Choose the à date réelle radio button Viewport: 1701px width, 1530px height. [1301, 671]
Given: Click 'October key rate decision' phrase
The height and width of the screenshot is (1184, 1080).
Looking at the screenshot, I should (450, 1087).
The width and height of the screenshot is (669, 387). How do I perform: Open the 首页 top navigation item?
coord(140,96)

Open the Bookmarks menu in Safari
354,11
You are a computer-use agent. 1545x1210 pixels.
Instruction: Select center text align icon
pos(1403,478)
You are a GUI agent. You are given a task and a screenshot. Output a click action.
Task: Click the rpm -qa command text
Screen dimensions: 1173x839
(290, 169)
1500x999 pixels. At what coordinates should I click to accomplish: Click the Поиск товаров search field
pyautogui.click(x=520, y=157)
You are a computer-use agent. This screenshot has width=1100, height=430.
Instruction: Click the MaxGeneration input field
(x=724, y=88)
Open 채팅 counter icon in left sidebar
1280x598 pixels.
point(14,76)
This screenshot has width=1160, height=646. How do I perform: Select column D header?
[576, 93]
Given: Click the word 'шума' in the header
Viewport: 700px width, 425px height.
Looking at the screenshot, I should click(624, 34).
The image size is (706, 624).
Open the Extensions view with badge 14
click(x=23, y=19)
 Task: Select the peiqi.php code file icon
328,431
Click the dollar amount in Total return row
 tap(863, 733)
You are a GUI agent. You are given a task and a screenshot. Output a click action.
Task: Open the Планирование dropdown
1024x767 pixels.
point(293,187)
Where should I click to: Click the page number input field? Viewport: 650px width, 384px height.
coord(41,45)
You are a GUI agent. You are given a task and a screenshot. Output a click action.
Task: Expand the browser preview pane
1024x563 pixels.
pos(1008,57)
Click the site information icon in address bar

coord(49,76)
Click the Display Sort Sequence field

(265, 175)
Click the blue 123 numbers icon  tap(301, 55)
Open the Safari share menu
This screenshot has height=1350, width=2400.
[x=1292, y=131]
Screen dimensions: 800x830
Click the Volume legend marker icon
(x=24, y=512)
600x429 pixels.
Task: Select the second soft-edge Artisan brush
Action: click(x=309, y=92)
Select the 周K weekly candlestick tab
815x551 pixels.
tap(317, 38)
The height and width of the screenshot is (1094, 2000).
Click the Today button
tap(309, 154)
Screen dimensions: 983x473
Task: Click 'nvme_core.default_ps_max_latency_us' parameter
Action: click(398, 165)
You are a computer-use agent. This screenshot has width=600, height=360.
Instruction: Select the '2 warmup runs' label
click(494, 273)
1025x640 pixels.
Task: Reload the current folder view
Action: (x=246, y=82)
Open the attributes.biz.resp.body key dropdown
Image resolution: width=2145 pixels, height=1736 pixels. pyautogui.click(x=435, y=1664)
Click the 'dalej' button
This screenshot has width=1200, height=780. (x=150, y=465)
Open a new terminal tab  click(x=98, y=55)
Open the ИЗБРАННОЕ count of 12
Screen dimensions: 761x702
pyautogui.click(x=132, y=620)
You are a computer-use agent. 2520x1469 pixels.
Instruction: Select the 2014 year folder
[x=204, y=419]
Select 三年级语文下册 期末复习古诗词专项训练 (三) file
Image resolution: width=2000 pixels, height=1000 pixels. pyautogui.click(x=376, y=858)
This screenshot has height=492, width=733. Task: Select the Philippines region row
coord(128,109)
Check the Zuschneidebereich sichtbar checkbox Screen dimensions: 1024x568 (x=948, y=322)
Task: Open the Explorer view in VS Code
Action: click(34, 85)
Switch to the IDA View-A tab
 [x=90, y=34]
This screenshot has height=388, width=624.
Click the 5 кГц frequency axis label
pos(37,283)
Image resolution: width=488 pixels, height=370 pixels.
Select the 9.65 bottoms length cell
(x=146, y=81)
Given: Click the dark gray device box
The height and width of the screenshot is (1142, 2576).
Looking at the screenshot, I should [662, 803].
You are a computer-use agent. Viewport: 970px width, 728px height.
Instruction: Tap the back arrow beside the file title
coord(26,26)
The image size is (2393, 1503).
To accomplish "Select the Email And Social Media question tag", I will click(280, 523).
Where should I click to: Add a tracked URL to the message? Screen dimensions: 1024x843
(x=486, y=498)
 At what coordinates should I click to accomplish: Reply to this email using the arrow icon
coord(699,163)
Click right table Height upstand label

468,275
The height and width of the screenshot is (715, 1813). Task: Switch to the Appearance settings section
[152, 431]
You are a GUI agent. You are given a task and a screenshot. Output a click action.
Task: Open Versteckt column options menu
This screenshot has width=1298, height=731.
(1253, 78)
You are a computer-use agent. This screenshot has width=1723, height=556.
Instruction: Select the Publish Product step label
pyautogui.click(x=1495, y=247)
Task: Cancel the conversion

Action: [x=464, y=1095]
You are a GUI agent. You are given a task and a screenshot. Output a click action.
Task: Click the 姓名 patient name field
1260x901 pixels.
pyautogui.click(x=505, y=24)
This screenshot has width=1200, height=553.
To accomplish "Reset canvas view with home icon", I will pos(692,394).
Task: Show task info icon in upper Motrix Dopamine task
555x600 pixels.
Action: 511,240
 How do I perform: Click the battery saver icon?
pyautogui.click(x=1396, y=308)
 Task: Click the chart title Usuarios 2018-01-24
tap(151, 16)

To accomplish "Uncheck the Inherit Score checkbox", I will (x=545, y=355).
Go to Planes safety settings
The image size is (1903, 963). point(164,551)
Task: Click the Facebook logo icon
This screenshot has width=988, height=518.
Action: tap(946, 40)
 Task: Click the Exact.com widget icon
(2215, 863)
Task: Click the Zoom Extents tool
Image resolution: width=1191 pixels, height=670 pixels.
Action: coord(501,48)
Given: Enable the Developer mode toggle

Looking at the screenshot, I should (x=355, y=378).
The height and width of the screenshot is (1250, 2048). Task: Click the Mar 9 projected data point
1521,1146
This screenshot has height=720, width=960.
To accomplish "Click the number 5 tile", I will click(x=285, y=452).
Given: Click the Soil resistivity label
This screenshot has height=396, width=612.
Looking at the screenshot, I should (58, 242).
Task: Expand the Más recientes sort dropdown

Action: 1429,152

- _Exercise prompt_: Rewrite the whole listing above, replacing every "GUI agent" with "interface agent" and leaving everything else unchanged.

- _Written response_:
Choose the à date réelle radio button Viewport: 1701px width, 1530px height. [1301, 671]
Given: Click 'October key rate decision' phrase
The height and width of the screenshot is (1184, 1080).
Looking at the screenshot, I should (450, 1087).
The width and height of the screenshot is (669, 387). How do I perform: Open the 首页 top navigation item?
coord(140,96)

Open the Bookmarks menu in Safari
354,11
You are a computer-use agent. 1545x1210 pixels.
Instruction: Select center text align icon
pos(1403,478)
You are a interface agent. You are given a task and a screenshot. Output a click action.
Task: Click the rpm -qa command text
Screen dimensions: 1173x839
(290, 169)
1500x999 pixels. At what coordinates should I click to accomplish: Click the Поиск товаров search field
pyautogui.click(x=520, y=157)
You are a computer-use agent. This screenshot has width=1100, height=430.
Instruction: Click the MaxGeneration input field
(x=724, y=88)
Open 채팅 counter icon in left sidebar
1280x598 pixels.
point(14,76)
This screenshot has width=1160, height=646. How do I perform: Select column D header?
[576, 93]
Given: Click the word 'шума' in the header
Viewport: 700px width, 425px height.
Looking at the screenshot, I should click(624, 34).
The image size is (706, 624).
Open the Extensions view with badge 14
click(x=23, y=19)
 Task: Select the peiqi.php code file icon
328,431
Click the dollar amount in Total return row
 tap(863, 733)
You are a interface agent. You are given a task and a screenshot. Output a click action.
Task: Open the Планирование dropdown
1024x767 pixels.
point(293,187)
Where should I click to: Click the page number input field? Viewport: 650px width, 384px height.
coord(41,45)
You are a interface agent. You are given a task and a screenshot. Output a click action.
Task: Expand the browser preview pane
1024x563 pixels.
pos(1008,57)
Click the site information icon in address bar

coord(49,76)
Click the Display Sort Sequence field

(265, 175)
Click the blue 123 numbers icon  tap(301, 55)
Open the Safari share menu
This screenshot has height=1350, width=2400.
[x=1292, y=131]
Screen dimensions: 800x830
Click the Volume legend marker icon
(x=24, y=512)
600x429 pixels.
Task: Select the second soft-edge Artisan brush
Action: click(x=309, y=92)
Select the 周K weekly candlestick tab
815x551 pixels.
tap(317, 38)
The height and width of the screenshot is (1094, 2000).
Click the Today button
tap(309, 154)
Screen dimensions: 983x473
Task: Click 'nvme_core.default_ps_max_latency_us' parameter
Action: click(398, 165)
You are a computer-use agent. This screenshot has width=600, height=360.
Instruction: Select the '2 warmup runs' label
click(494, 273)
1025x640 pixels.
Task: Reload the current folder view
Action: (x=246, y=82)
Open the attributes.biz.resp.body key dropdown
Image resolution: width=2145 pixels, height=1736 pixels. pyautogui.click(x=435, y=1664)
Click the 'dalej' button
This screenshot has width=1200, height=780. (x=150, y=465)
Open a new terminal tab  click(x=98, y=55)
Open the ИЗБРАННОЕ count of 12
Screen dimensions: 761x702
pyautogui.click(x=132, y=620)
You are a computer-use agent. 2520x1469 pixels.
Instruction: Select the 2014 year folder
[x=204, y=419]
Select 三年级语文下册 期末复习古诗词专项训练 (三) file
Image resolution: width=2000 pixels, height=1000 pixels. pyautogui.click(x=376, y=858)
This screenshot has height=492, width=733. Task: Select the Philippines region row
coord(128,109)
Check the Zuschneidebereich sichtbar checkbox Screen dimensions: 1024x568 (x=948, y=322)
Task: Open the Explorer view in VS Code
Action: click(34, 85)
Switch to the IDA View-A tab
 [x=90, y=34]
This screenshot has height=388, width=624.
Click the 5 кГц frequency axis label
pos(37,283)
Image resolution: width=488 pixels, height=370 pixels.
Select the 9.65 bottoms length cell
(x=146, y=81)
Given: Click the dark gray device box
The height and width of the screenshot is (1142, 2576).
Looking at the screenshot, I should [662, 803].
You are a computer-use agent. Viewport: 970px width, 728px height.
Instruction: Tap the back arrow beside the file title
coord(26,26)
The image size is (2393, 1503).
To accomplish "Select the Email And Social Media question tag", I will click(280, 523).
Where should I click to: Add a tracked URL to the message? Screen dimensions: 1024x843
(x=486, y=498)
 At what coordinates should I click to accomplish: Reply to this email using the arrow icon
coord(699,163)
Click right table Height upstand label

468,275
The height and width of the screenshot is (715, 1813). Task: Switch to the Appearance settings section
[152, 431]
You are a interface agent. You are given a task and a screenshot. Output a click action.
Task: Open Versteckt column options menu
This screenshot has width=1298, height=731.
(1253, 78)
You are a computer-use agent. This screenshot has width=1723, height=556.
Instruction: Select the Publish Product step label
pyautogui.click(x=1495, y=247)
Task: Cancel the conversion

Action: [x=464, y=1095]
You are a interface agent. You are given a task and a screenshot. Output a click action.
Task: Click the 姓名 patient name field
1260x901 pixels.
pyautogui.click(x=505, y=24)
This screenshot has width=1200, height=553.
To accomplish "Reset canvas view with home icon", I will pos(692,394).
Task: Show task info icon in upper Motrix Dopamine task
555x600 pixels.
Action: 511,240
 How do I perform: Click the battery saver icon?
pyautogui.click(x=1396, y=308)
 Task: Click the chart title Usuarios 2018-01-24
tap(151, 16)

To accomplish "Uncheck the Inherit Score checkbox", I will (x=545, y=355).
Go to Planes safety settings
The image size is (1903, 963). point(164,551)
Task: Click the Facebook logo icon
This screenshot has width=988, height=518.
Action: tap(946, 40)
 Task: Click the Exact.com widget icon
(2215, 863)
Task: Click the Zoom Extents tool
Image resolution: width=1191 pixels, height=670 pixels.
Action: coord(501,48)
Given: Enable the Developer mode toggle

Looking at the screenshot, I should (x=355, y=378).
The height and width of the screenshot is (1250, 2048). Task: Click the Mar 9 projected data point
1521,1146
This screenshot has height=720, width=960.
To accomplish "Click the number 5 tile", I will click(x=285, y=452).
Given: Click the Soil resistivity label
This screenshot has height=396, width=612.
Looking at the screenshot, I should (58, 242).
Task: Expand the Más recientes sort dropdown

Action: 1429,152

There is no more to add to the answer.